▸ EXERCISE GOAL
Your answer must be the data repeated exactly, with no pictures in it.
** SOURCE RECORDS follows **
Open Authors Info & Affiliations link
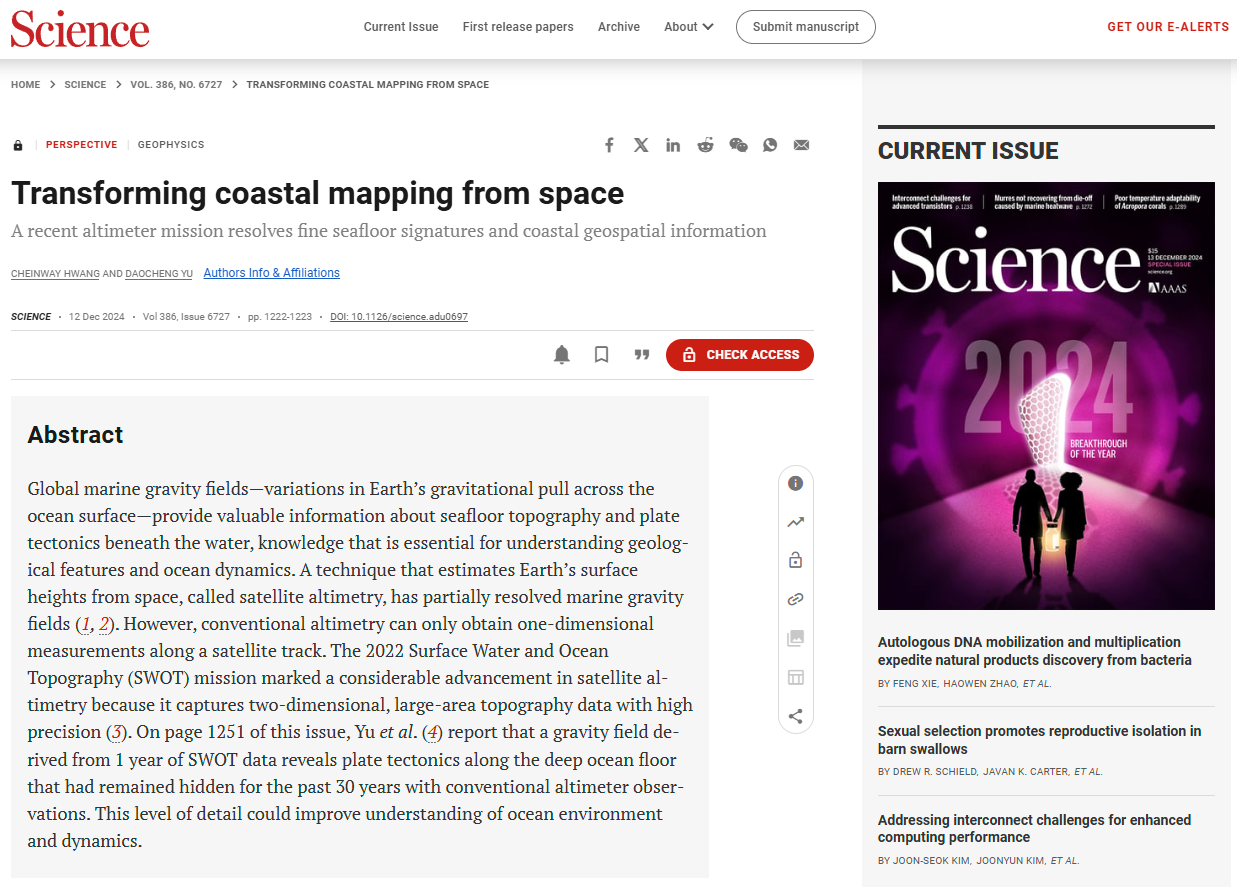The image size is (1237, 887). (271, 273)
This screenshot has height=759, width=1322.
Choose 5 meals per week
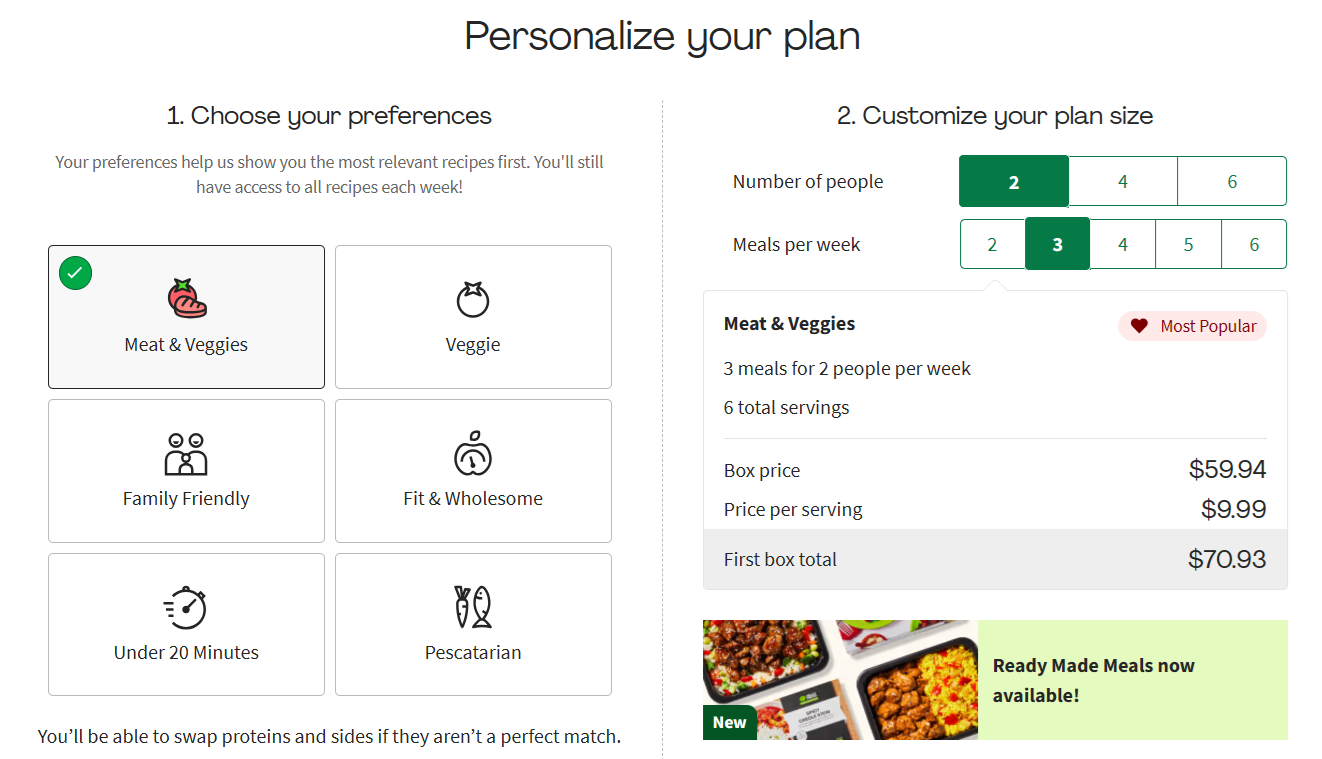pyautogui.click(x=1188, y=245)
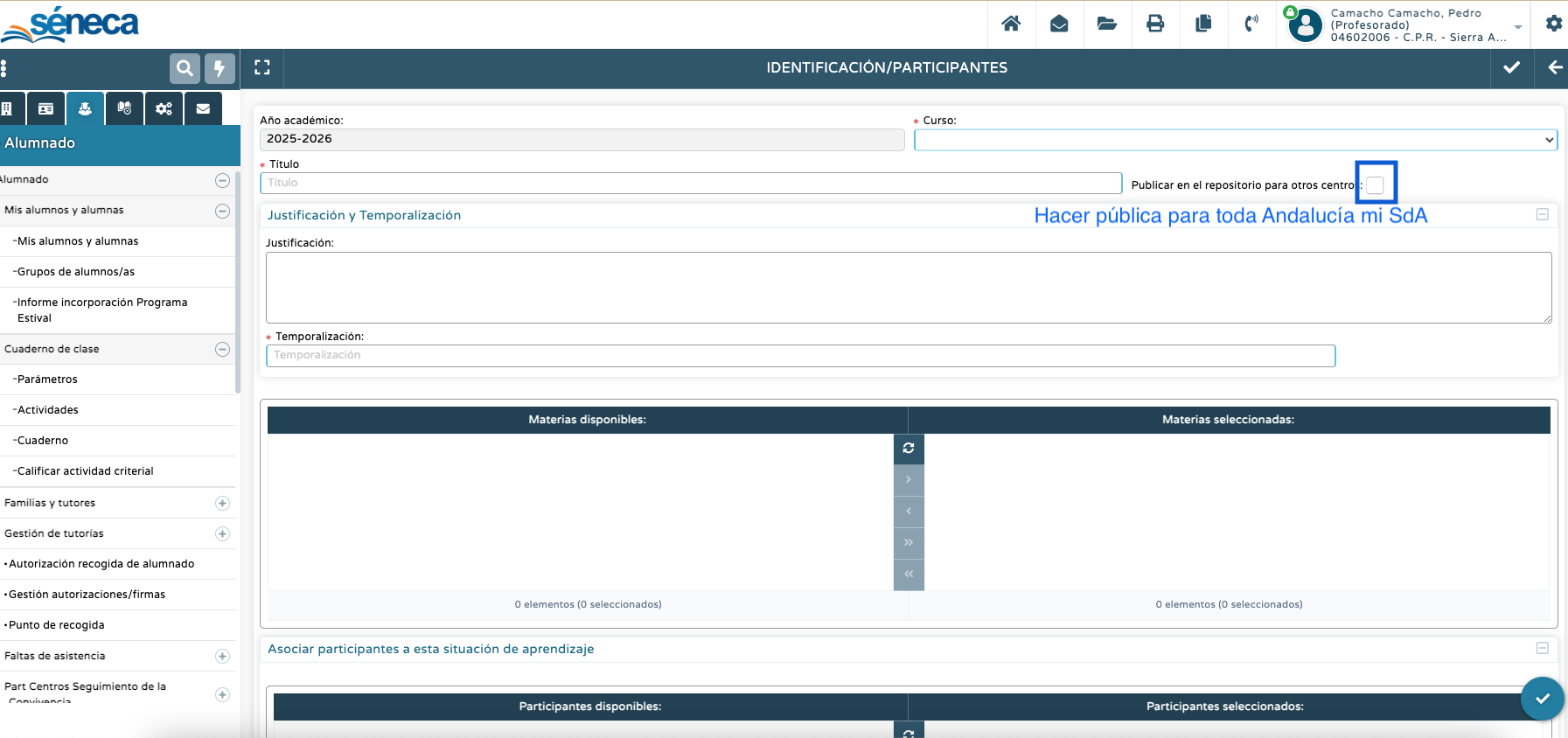Click the home icon in the top bar
1568x738 pixels.
pos(1011,24)
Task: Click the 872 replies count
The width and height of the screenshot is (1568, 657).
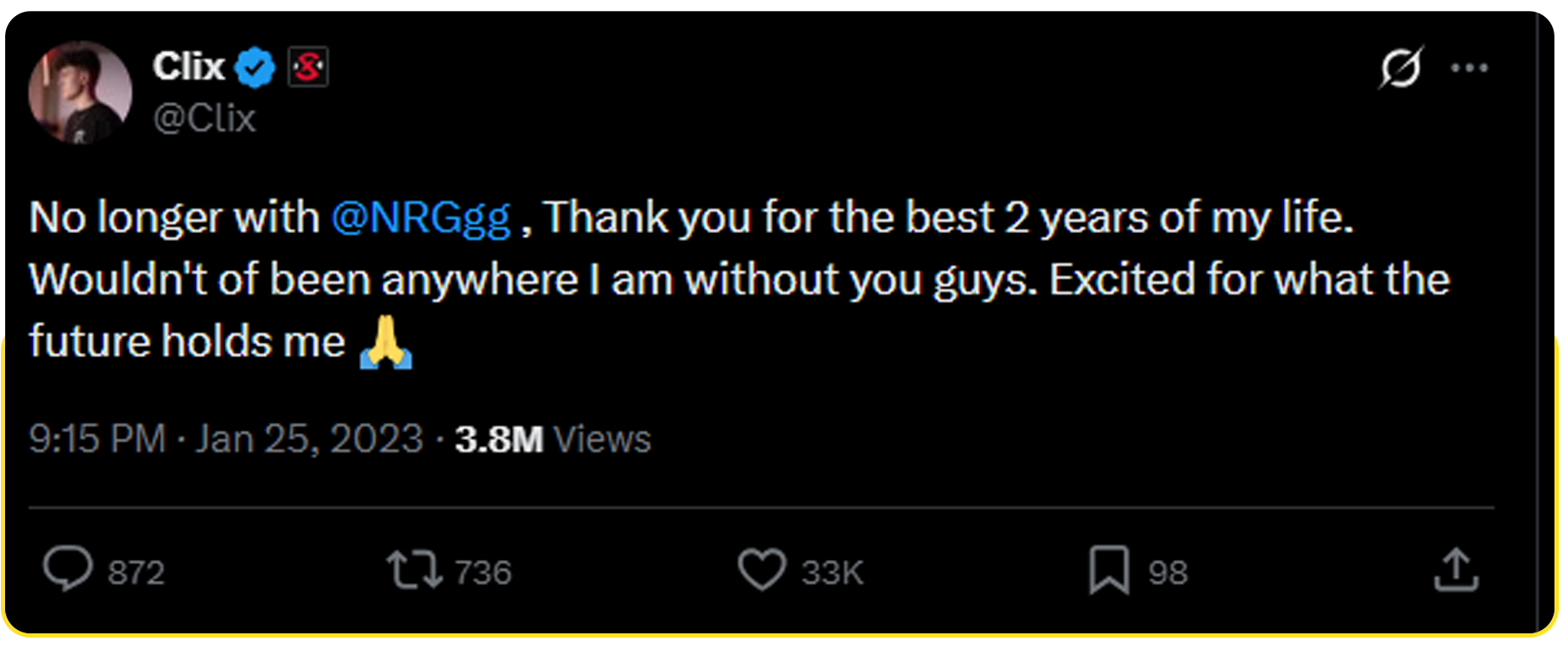Action: (x=136, y=573)
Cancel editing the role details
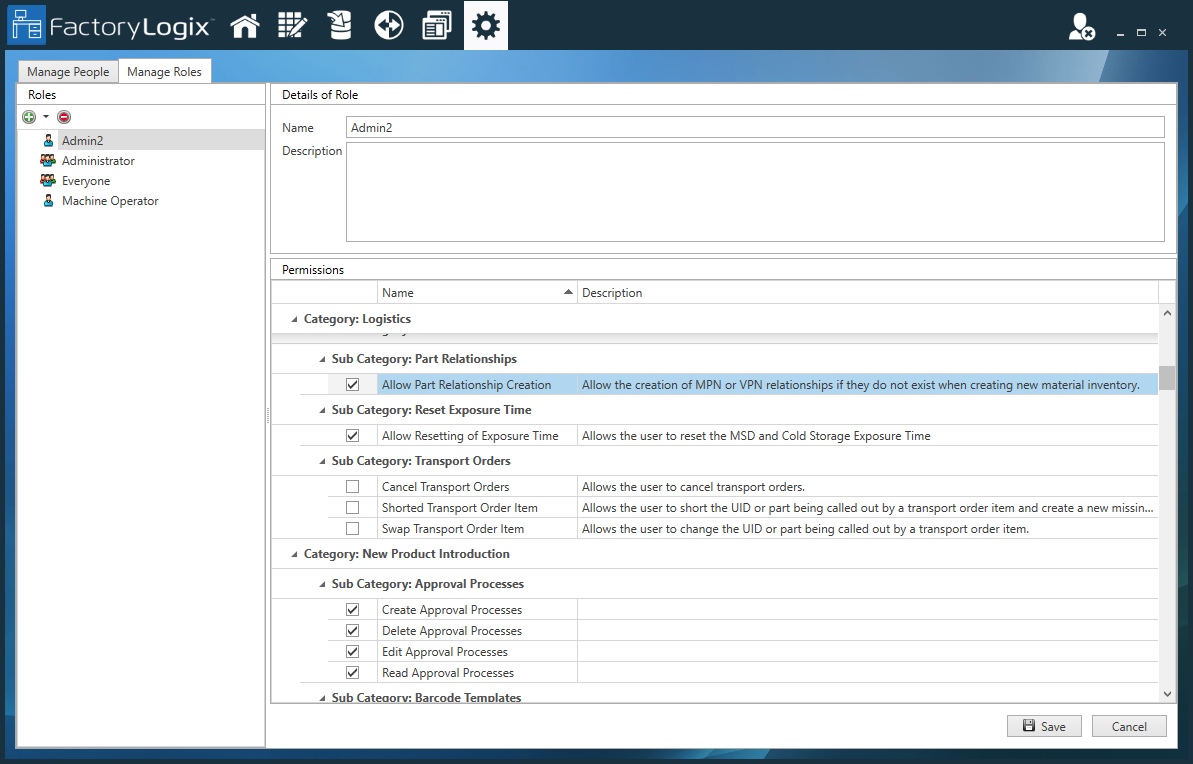1193x764 pixels. (x=1129, y=726)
** End of SOURCE RECORDS **
▸ SOLUTION
Open Authors Info & Affiliations link
The image size is (1237, 887). (271, 273)
This screenshot has height=759, width=1322.
Choose 5 meals per week
pyautogui.click(x=1188, y=245)
Click the home icon in the top bar
1568x738 pixels.
pos(1011,24)
Task: Click the 872 replies count
The width and height of the screenshot is (1568, 657).
Action: (x=136, y=573)
Cancel editing the role details
1193x764 pixels. (x=1129, y=726)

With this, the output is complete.